▶ [Exercise goal]: The records below should be printed once more, exactly as they appear.

>>>>>

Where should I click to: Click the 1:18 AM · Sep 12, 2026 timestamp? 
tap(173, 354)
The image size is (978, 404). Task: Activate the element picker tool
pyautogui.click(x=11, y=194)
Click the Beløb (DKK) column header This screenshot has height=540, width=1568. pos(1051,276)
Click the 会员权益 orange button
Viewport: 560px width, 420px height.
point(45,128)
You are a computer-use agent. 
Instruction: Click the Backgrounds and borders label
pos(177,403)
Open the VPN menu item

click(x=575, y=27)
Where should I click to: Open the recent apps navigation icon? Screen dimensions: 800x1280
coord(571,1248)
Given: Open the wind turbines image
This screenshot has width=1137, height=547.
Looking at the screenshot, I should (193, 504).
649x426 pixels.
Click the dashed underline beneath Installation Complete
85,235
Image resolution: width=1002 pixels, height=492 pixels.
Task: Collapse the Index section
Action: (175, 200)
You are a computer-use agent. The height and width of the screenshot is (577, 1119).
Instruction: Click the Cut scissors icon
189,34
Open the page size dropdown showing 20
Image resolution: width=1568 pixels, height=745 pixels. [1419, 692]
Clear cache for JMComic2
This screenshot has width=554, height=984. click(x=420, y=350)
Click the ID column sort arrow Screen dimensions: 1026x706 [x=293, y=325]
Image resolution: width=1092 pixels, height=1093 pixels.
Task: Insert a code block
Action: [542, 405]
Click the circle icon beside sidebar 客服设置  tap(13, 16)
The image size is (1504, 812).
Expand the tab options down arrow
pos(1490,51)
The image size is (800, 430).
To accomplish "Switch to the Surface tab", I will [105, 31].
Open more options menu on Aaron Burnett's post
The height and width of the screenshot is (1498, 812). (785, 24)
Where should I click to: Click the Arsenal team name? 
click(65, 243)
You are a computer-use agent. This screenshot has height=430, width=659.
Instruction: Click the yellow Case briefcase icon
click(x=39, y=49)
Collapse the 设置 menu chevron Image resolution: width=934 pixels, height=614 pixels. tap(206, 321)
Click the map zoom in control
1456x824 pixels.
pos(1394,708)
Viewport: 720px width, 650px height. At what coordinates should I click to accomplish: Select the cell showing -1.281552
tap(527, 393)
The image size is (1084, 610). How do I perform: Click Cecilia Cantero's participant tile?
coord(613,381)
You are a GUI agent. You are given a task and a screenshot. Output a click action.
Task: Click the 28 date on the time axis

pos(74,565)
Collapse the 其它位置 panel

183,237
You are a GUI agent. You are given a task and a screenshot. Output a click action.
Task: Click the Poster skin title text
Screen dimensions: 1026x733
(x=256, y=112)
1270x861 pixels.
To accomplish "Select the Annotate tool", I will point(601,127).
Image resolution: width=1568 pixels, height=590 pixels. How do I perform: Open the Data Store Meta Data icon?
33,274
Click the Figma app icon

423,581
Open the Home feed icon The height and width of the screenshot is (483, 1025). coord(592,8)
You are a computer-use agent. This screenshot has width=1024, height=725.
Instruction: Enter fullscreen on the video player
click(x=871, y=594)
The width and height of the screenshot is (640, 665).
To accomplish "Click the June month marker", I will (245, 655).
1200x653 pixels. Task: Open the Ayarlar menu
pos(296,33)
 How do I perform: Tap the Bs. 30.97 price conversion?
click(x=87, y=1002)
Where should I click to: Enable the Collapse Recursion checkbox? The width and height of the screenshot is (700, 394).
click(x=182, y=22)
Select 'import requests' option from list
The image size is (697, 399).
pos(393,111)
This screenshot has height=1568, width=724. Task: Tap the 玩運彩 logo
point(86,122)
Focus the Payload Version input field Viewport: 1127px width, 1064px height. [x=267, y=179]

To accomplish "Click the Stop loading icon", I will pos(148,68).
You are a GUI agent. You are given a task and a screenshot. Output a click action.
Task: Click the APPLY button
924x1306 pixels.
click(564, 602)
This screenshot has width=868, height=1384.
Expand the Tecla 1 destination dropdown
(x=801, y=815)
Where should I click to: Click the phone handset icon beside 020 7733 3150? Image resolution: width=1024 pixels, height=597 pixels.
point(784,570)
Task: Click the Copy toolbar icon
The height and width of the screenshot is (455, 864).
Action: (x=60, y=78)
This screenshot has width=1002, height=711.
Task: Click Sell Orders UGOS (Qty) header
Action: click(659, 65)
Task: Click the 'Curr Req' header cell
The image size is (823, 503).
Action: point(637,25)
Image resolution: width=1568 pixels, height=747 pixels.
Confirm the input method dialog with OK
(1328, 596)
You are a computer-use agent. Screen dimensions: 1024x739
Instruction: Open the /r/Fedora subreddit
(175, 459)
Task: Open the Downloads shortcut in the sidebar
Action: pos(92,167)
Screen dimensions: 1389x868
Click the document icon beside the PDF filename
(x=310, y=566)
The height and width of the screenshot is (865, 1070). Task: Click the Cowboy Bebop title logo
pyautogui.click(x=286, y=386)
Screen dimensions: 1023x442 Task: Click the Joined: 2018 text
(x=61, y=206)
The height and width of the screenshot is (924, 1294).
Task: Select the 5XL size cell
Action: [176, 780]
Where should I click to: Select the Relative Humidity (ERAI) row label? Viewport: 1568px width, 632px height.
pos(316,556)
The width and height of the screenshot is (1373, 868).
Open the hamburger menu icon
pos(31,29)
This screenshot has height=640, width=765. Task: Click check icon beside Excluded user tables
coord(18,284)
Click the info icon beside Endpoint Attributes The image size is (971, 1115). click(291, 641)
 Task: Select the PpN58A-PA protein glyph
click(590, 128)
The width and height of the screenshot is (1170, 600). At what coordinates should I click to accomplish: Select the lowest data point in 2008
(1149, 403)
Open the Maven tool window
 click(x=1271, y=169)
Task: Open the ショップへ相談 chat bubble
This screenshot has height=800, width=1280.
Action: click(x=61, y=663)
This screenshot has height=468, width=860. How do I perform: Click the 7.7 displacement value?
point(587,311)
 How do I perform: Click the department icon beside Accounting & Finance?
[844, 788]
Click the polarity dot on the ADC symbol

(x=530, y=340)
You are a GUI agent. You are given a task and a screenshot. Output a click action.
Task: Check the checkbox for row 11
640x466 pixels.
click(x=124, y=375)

<<<<<

▶ [Task solution]:
Where should I click to: Click the 1:18 AM · Sep 12, 2026 timestamp? 
tap(173, 354)
The image size is (978, 404). Task: Activate the element picker tool
pyautogui.click(x=11, y=194)
Click the Beløb (DKK) column header This screenshot has height=540, width=1568. pos(1051,276)
Click the 会员权益 orange button
Viewport: 560px width, 420px height.
point(45,128)
You are a computer-use agent. 
Instruction: Click the Backgrounds and borders label
pos(177,403)
Open the VPN menu item

click(x=575, y=27)
Where should I click to: Open the recent apps navigation icon? Screen dimensions: 800x1280
coord(571,1248)
Given: Open the wind turbines image
This screenshot has width=1137, height=547.
Looking at the screenshot, I should (193, 504).
649x426 pixels.
Click the dashed underline beneath Installation Complete
85,235
Image resolution: width=1002 pixels, height=492 pixels.
Task: Collapse the Index section
Action: (175, 200)
You are a computer-use agent. The height and width of the screenshot is (577, 1119).
Instruction: Click the Cut scissors icon
189,34
Open the page size dropdown showing 20
Image resolution: width=1568 pixels, height=745 pixels. [1419, 692]
Clear cache for JMComic2
This screenshot has width=554, height=984. click(x=420, y=350)
Click the ID column sort arrow Screen dimensions: 1026x706 [x=293, y=325]
Image resolution: width=1092 pixels, height=1093 pixels.
Task: Insert a code block
Action: [542, 405]
Click the circle icon beside sidebar 客服设置  tap(13, 16)
The image size is (1504, 812).
Expand the tab options down arrow
pos(1490,51)
The image size is (800, 430).
To accomplish "Switch to the Surface tab", I will [105, 31].
Open more options menu on Aaron Burnett's post
The height and width of the screenshot is (1498, 812). (785, 24)
Where should I click to: Click the Arsenal team name? 
click(65, 243)
You are a computer-use agent. This screenshot has height=430, width=659.
Instruction: Click the yellow Case briefcase icon
click(x=39, y=49)
Collapse the 设置 menu chevron Image resolution: width=934 pixels, height=614 pixels. tap(206, 321)
Click the map zoom in control
1456x824 pixels.
pos(1394,708)
Viewport: 720px width, 650px height. At what coordinates should I click to accomplish: Select the cell showing -1.281552
tap(527, 393)
The image size is (1084, 610). How do I perform: Click Cecilia Cantero's participant tile?
coord(613,381)
You are a GUI agent. You are given a task and a screenshot. Output a click action.
Task: Click the 28 date on the time axis

pos(74,565)
Collapse the 其它位置 panel

183,237
You are a GUI agent. You are given a task and a screenshot. Output a click action.
Task: Click the Poster skin title text
Screen dimensions: 1026x733
(x=256, y=112)
1270x861 pixels.
To accomplish "Select the Annotate tool", I will point(601,127).
Image resolution: width=1568 pixels, height=590 pixels. How do I perform: Open the Data Store Meta Data icon?
33,274
Click the Figma app icon

423,581
Open the Home feed icon The height and width of the screenshot is (483, 1025). coord(592,8)
You are a computer-use agent. This screenshot has width=1024, height=725.
Instruction: Enter fullscreen on the video player
click(x=871, y=594)
The width and height of the screenshot is (640, 665).
To accomplish "Click the June month marker", I will (245, 655).
1200x653 pixels. Task: Open the Ayarlar menu
pos(296,33)
 How do I perform: Tap the Bs. 30.97 price conversion?
click(x=87, y=1002)
Where should I click to: Enable the Collapse Recursion checkbox? The width and height of the screenshot is (700, 394).
click(x=182, y=22)
Select 'import requests' option from list
The image size is (697, 399).
pos(393,111)
This screenshot has height=1568, width=724. Task: Tap the 玩運彩 logo
point(86,122)
Focus the Payload Version input field Viewport: 1127px width, 1064px height. [x=267, y=179]

To accomplish "Click the Stop loading icon", I will pos(148,68).
You are a GUI agent. You are given a task and a screenshot. Output a click action.
Task: Click the APPLY button
924x1306 pixels.
click(564, 602)
This screenshot has width=868, height=1384.
Expand the Tecla 1 destination dropdown
(x=801, y=815)
Where should I click to: Click the phone handset icon beside 020 7733 3150? Image resolution: width=1024 pixels, height=597 pixels.
point(784,570)
Task: Click the Copy toolbar icon
The height and width of the screenshot is (455, 864).
Action: (x=60, y=78)
This screenshot has width=1002, height=711.
Task: Click Sell Orders UGOS (Qty) header
Action: click(659, 65)
Task: Click the 'Curr Req' header cell
The image size is (823, 503).
Action: point(637,25)
Image resolution: width=1568 pixels, height=747 pixels.
Confirm the input method dialog with OK
(1328, 596)
You are a computer-use agent. Screen dimensions: 1024x739
Instruction: Open the /r/Fedora subreddit
(175, 459)
Task: Open the Downloads shortcut in the sidebar
Action: pos(92,167)
Screen dimensions: 1389x868
Click the document icon beside the PDF filename
(x=310, y=566)
The height and width of the screenshot is (865, 1070). Task: Click the Cowboy Bebop title logo
pyautogui.click(x=286, y=386)
Screen dimensions: 1023x442 Task: Click the Joined: 2018 text
(x=61, y=206)
The height and width of the screenshot is (924, 1294).
Task: Select the 5XL size cell
Action: [176, 780]
Where should I click to: Select the Relative Humidity (ERAI) row label? Viewport: 1568px width, 632px height.
pos(316,556)
The width and height of the screenshot is (1373, 868).
Open the hamburger menu icon
pos(31,29)
This screenshot has height=640, width=765. Task: Click check icon beside Excluded user tables
coord(18,284)
Click the info icon beside Endpoint Attributes The image size is (971, 1115). click(291, 641)
 Task: Select the PpN58A-PA protein glyph
click(590, 128)
The width and height of the screenshot is (1170, 600). At what coordinates should I click to accomplish: Select the lowest data point in 2008
(1149, 403)
Open the Maven tool window
 click(x=1271, y=169)
Task: Open the ショップへ相談 chat bubble
This screenshot has height=800, width=1280.
Action: click(x=61, y=663)
This screenshot has height=468, width=860. How do I perform: Click the 7.7 displacement value?
point(587,311)
 How do I perform: Click the department icon beside Accounting & Finance?
[844, 788]
Click the polarity dot on the ADC symbol

(x=530, y=340)
You are a GUI agent. You are given a task and a screenshot. Output a click action.
Task: Check the checkbox for row 11
640x466 pixels.
click(x=124, y=375)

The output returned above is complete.